Trump is expected to surrender himself to authorities in Miami on Tuesday, according to a person close to him and his own post on Truth Social.
The indictment, filed by the office of the special counsel Jack Smith, came about two months after local prosecutors in New York filed more than 30 felony charges against Trump in a case connected to a hush money payment to a porn star in advance of the 2016 election.
Smith is also investigating Trump’s wide-ranging efforts to retain power after his election loss in 2020, and how those efforts led to the Jan. 6, 2021, assault on the Capitol by a pro-Trump mob.

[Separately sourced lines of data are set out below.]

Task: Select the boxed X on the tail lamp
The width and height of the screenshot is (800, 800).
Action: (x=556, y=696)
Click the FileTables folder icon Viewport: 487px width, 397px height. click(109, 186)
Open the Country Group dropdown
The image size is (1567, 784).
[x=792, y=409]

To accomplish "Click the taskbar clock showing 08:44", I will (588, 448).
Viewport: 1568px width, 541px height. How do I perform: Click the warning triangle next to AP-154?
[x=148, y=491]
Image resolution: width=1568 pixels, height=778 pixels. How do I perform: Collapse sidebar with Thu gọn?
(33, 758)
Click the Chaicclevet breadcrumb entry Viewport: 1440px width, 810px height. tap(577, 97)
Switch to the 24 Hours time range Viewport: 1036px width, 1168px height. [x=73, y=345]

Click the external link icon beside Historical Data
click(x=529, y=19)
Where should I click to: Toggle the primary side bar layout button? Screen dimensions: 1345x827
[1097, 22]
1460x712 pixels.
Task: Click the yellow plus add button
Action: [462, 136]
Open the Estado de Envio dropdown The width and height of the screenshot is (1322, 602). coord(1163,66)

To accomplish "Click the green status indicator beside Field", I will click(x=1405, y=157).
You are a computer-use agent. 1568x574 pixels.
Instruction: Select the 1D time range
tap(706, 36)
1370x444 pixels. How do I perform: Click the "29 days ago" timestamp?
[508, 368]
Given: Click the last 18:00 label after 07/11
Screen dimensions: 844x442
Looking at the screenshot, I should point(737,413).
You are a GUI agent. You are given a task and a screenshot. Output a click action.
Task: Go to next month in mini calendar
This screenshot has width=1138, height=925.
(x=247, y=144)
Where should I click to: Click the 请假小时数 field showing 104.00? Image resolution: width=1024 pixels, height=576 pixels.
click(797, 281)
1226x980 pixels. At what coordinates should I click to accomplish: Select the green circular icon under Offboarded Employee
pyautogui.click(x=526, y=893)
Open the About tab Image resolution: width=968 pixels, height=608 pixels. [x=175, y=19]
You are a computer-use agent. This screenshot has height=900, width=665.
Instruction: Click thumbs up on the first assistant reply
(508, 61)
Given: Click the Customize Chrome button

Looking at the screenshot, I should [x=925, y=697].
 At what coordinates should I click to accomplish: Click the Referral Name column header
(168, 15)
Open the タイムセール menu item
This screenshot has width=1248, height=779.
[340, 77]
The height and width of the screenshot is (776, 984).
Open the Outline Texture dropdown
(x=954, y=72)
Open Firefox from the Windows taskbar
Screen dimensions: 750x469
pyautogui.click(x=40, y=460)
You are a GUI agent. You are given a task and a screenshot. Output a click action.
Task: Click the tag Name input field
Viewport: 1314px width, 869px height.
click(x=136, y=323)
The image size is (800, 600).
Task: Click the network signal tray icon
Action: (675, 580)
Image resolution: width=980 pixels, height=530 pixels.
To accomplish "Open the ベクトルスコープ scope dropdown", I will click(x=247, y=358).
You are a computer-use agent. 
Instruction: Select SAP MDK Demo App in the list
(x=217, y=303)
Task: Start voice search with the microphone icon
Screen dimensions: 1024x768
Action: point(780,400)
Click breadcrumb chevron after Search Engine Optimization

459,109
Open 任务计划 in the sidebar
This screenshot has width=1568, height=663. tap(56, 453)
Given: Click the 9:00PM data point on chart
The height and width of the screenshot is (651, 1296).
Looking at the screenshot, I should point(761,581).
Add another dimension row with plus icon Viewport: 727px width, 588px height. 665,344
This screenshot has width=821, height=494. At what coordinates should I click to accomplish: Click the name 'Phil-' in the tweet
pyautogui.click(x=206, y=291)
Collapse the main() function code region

Public filings in the documents case have painted a picture of Trump repeatedly stonewalling efforts by both the National Archives and Records Administration and the Justice Department to retrieve the trove of hundreds of sensitive government records that the former president took with him from the White House and kept mostly at his private club and residence in Florida, Mar-a-Lago.
While the nature of a few of the documents found in Trump’s possession is known — he had held onto letters from North Korean dictator Kim Jung Un, for example — it remains unclear what other classified materials were found at Mar-a-Lago and what national security damage his possession of them caused, if any.
Trump has repeatedly characterized the investigation as a politically motivated witch hunt, and in recent weeks his lawyers have sought to raise what they say are issues of prosecutorial misconduct.
Here’s what else to know:
— Trump confirmed on his social media platform that he had been indicted, saying that he had been charged “over the boxes hoax.” The Justice Department made no comment and did not immediately make the indictment public.
— The indictment reaches back to the end of Trump’s term in January 2021, when the documents — many of which were said to be in the White House residence — were packed in boxes along with clothes, gifts, photos and other material, and shipped by the General Services Administration to Mar-a-Lago.
— After lengthy efforts by the National Archives throughout much of 2021 to get Trump to turn over the material he had taken with him — considered government property under the Presidential Records Act — Trump turned over 15 boxes of material in January 2022. The boxes turned out to contain highly sensitive material with classified markings, prompting a Justice Department investigation.
— Last August, federal agents descended on Mar-a-Lago to conduct an extraordinary search that turned up material that Trump had failed to turn over in response to a subpoena months earlier demanding the return of any classified documents still in his possession.
— The Justice Department has repeatedly questioned Trump’s level of cooperation with the efforts to recover the documents, saying that it had recovered more than 100 documents containing classified markings even after an attestation by one of Trump’s lawyers that a “diligent search” by his legal team had not turned up any further materials.
— Trump still faces other open criminal investigations. They include Smith’s inquiry into Trump’s efforts to hold onto power following his election loss — and how they led to the Jan. 6, 2021, assault on the Capitol — and an investigation by a prosecutor in Georgia into his attempts to reverse his 2020 election loss in that vital swing state. Trump is scheduled to go on trial in Manhattan next March after he was charged in connection with a hush-money payment to a porn star.